My first experience of being way out of my comfort zone happened in December 2013; we ventured to antenatal class at our chosen hospital. My initial thoughts were who in their right mind thinks a 7.30pm-9.30pm class is a good idea on a Monday? My second was, we could treat ourselves to a McDonald’s tea on the way home. Every cloud.
So, first class; Dads have to do the intros – all a bit awkward for them, but let’s face it not a patch on how awkward we’d be feeling in a few months time with feet in stirrups. We realised that in a class of 20 we were one of only two that were producing outside of wedlock. Great, we’re having a bastard child.

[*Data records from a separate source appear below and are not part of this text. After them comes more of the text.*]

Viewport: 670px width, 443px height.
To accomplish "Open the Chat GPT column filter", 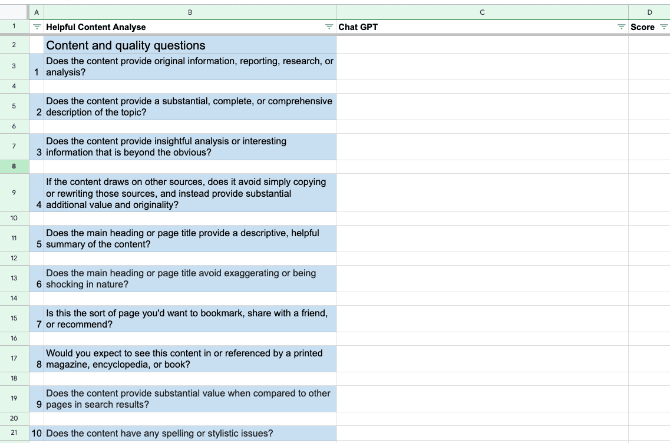I will point(621,27).
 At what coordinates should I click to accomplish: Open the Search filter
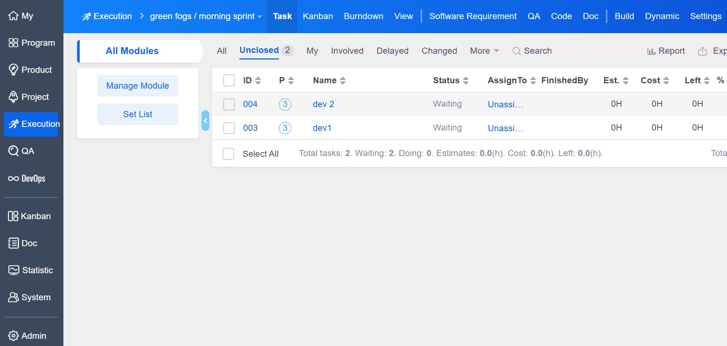[x=532, y=51]
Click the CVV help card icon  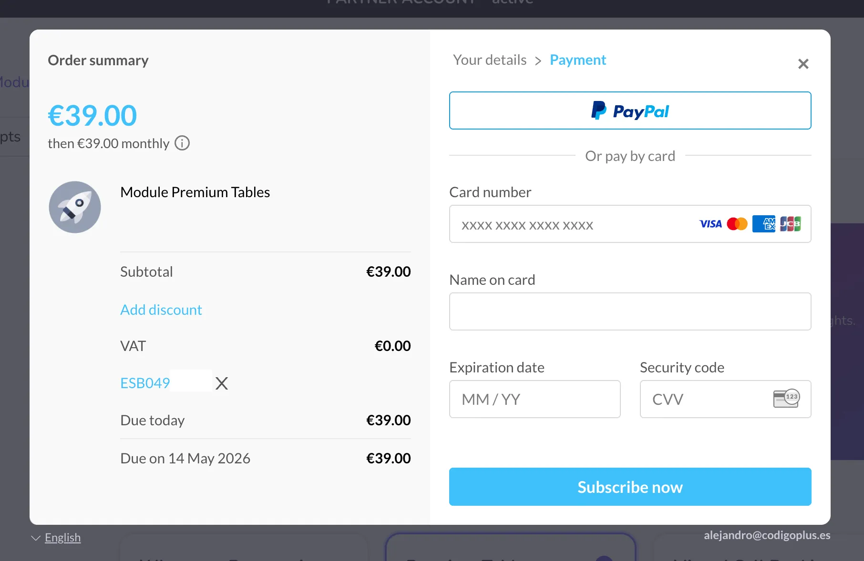[x=786, y=399]
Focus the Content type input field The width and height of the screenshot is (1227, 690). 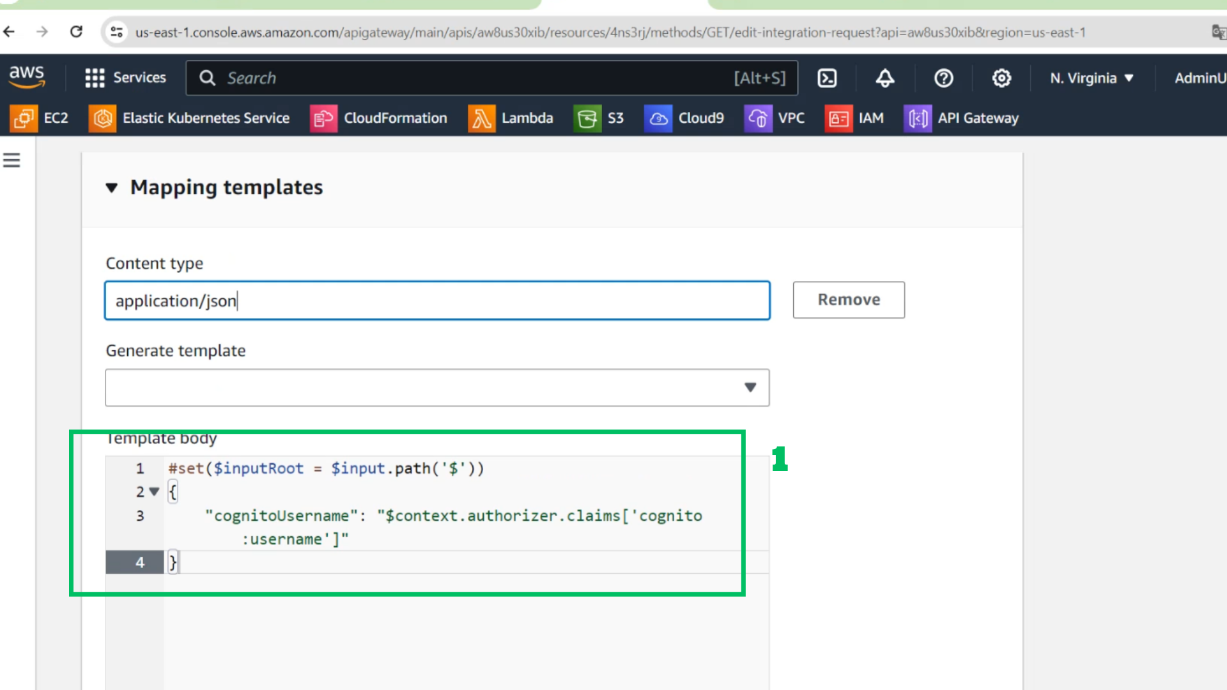(437, 300)
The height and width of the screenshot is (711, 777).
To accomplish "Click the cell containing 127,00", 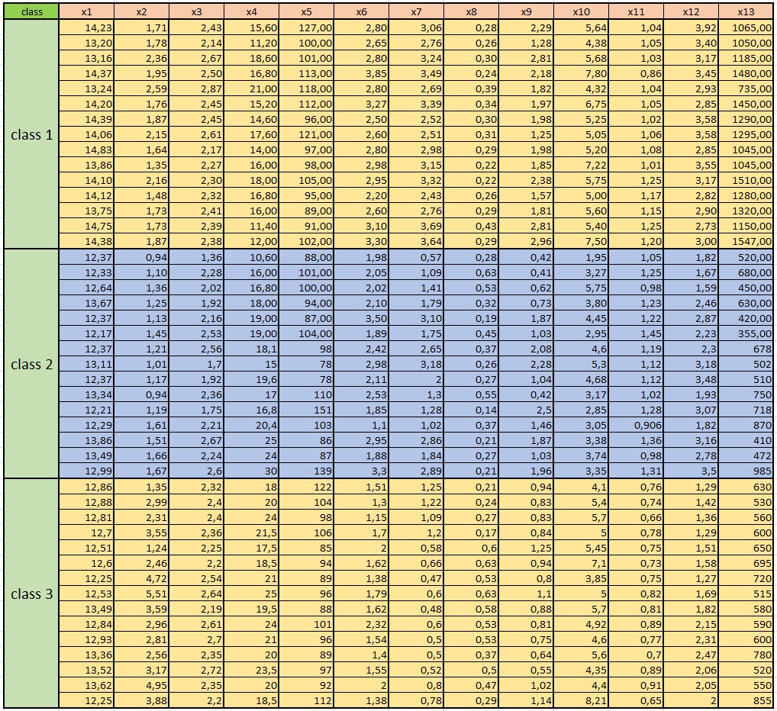I will click(306, 27).
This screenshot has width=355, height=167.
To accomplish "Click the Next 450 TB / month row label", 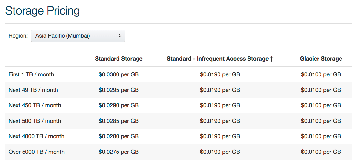I will tap(35, 105).
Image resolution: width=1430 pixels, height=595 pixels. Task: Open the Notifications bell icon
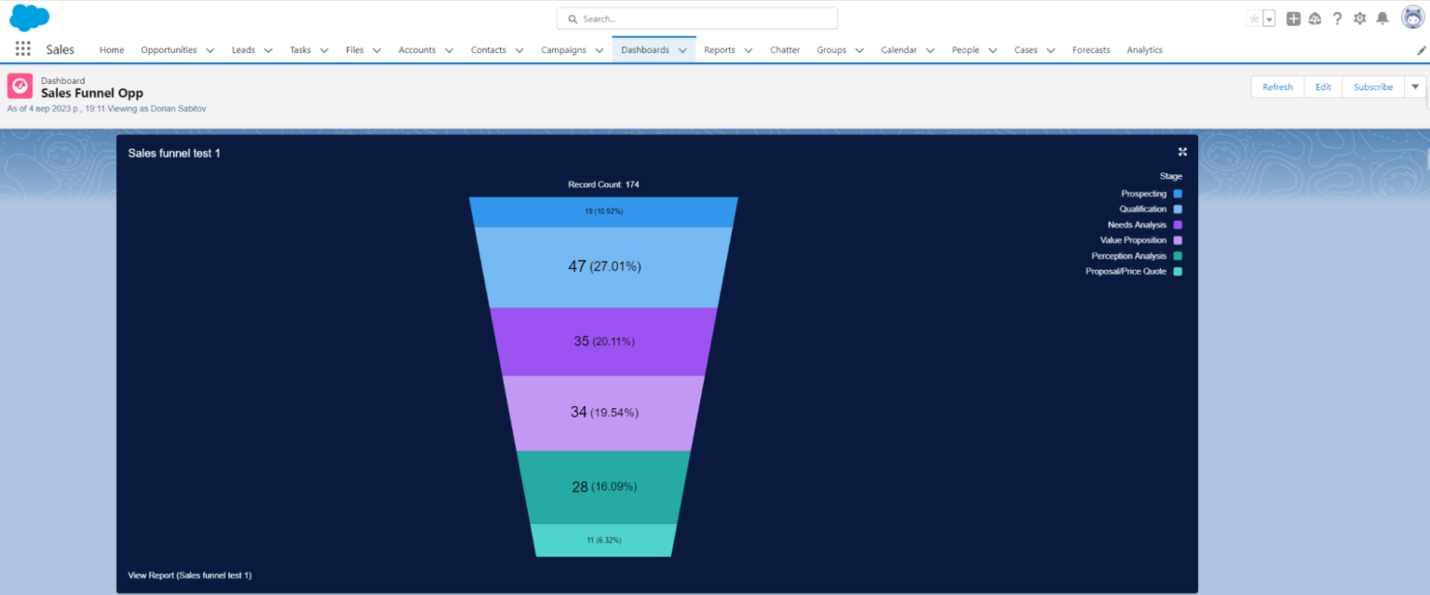click(1383, 18)
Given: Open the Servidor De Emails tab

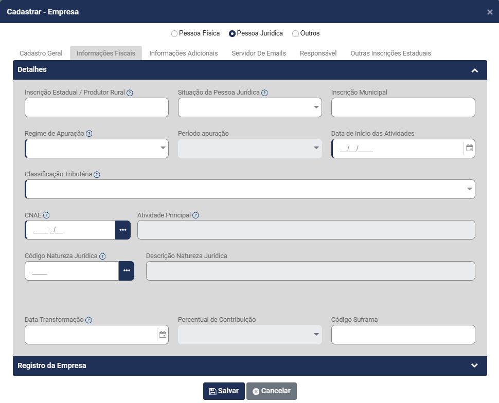Looking at the screenshot, I should 259,53.
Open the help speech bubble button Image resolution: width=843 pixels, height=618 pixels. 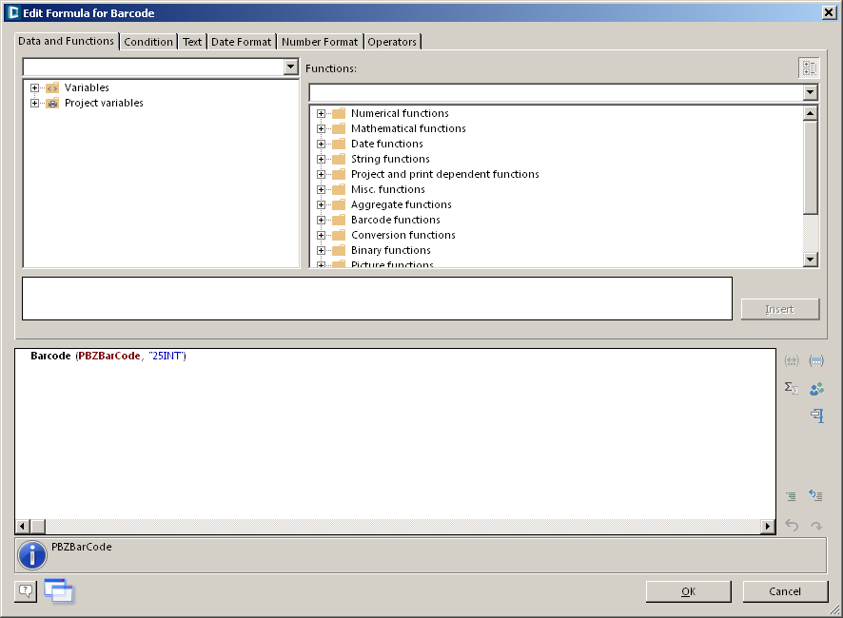(26, 590)
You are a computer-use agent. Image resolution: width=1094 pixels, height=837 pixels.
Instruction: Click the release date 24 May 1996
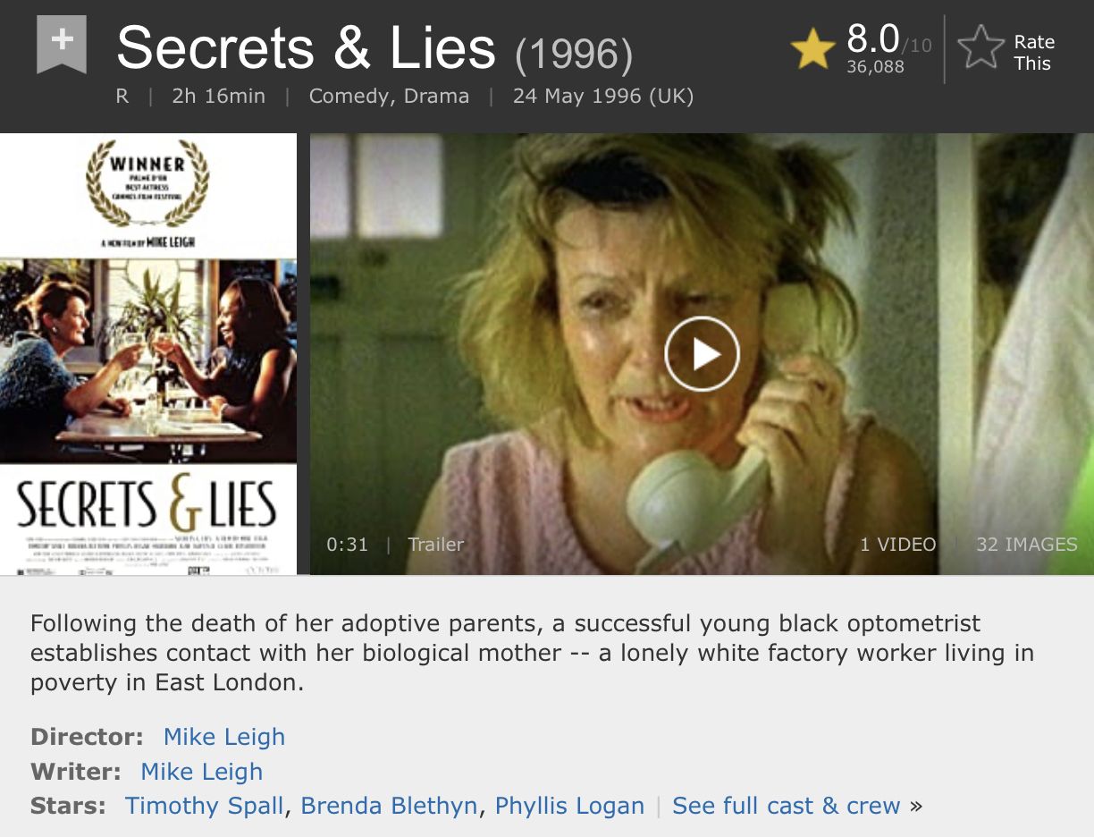coord(603,97)
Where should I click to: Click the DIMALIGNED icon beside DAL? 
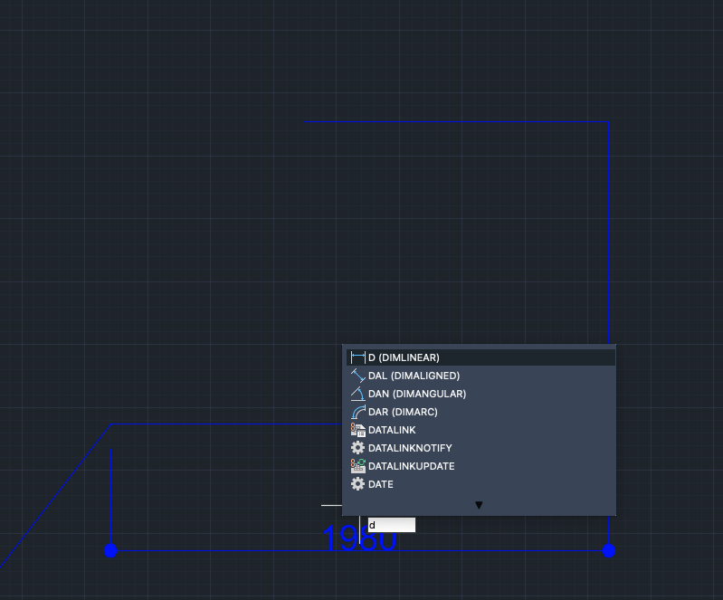click(357, 376)
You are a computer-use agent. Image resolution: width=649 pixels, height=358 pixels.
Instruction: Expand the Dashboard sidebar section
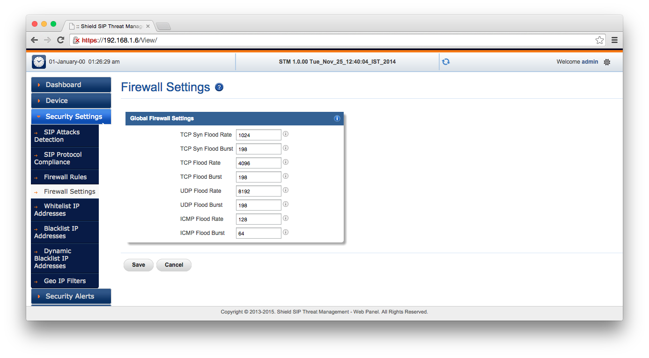[71, 85]
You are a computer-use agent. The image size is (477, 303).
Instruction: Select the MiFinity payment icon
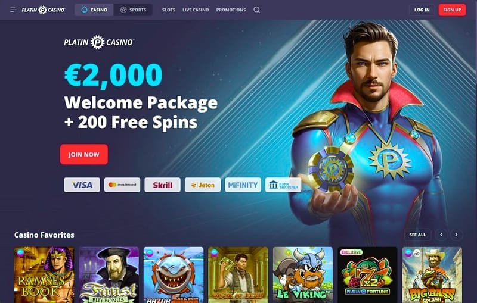pos(243,185)
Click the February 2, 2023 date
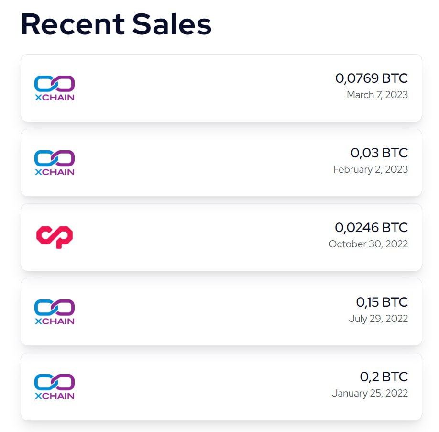The image size is (439, 432). pos(371,169)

Anyway, I digress. Classes were OK, always went on longer than expected, people made small talk doubting that we’d ever see anyone again. And anyway, I didn’t need too, I was independent Costa visiting mum.
Last session came and the lady asked if we wanted to share emails – ‘suppose so, I can always ignore them anyway’ I thought.
A few weeks later one of the dads set up a Facebook group, out of nosiness I accepted the request to join and so did a few others. Nothing really happened until the first baby arrived and it was announced, then another and another. Niceties were exchanged. And then, someone hesitantly suggested meeting up.
I was the first to respond. Desperate to get out of the four walls, and an excuse to peel my joggers off. Sod Costa, I was going balls deep into a Tuesday afternoon baby group.
And thank god I did.
I have made the best group of mum friends I could have hoped for. They’re NORMAL!! (Well there’s a few oddballs but I shan’t name & shame!) AND they didn’t wop their boobs out, they didn’t wear smock – and even better their babies didn’t sleep either. Wooo hooo! We were all sharing this misery together!!
By the end of the group we’d arranged to meet up again and well, the rest is history.
We shared many a sunny mat leave down at Marwell Zoo, looted the shelves when we heard Kiddicare was shutting, spent hours agonising over 1 tog or 2.5tog grobag for the summer nights, and later on debated whether we stick with normal formula, follow on or straight from the udder milk. We also visited a fair few garden centres. And latterly we’ve shared many glasses of fizz and vodka shots. And hangovers.
So, why are new mum friends so great? They don’t replace your pre-baby mates. No way. They just become an additional bonus. They’re going through exactly the same thing at exactly the same time. And one day you want your non-baby buddies to do this crazy adventure too, so there’s no need to put them off reproducing by sharing snot sucking and projectile vomiting stories.
*For the judgemental types, I have never adorned my child with a headband.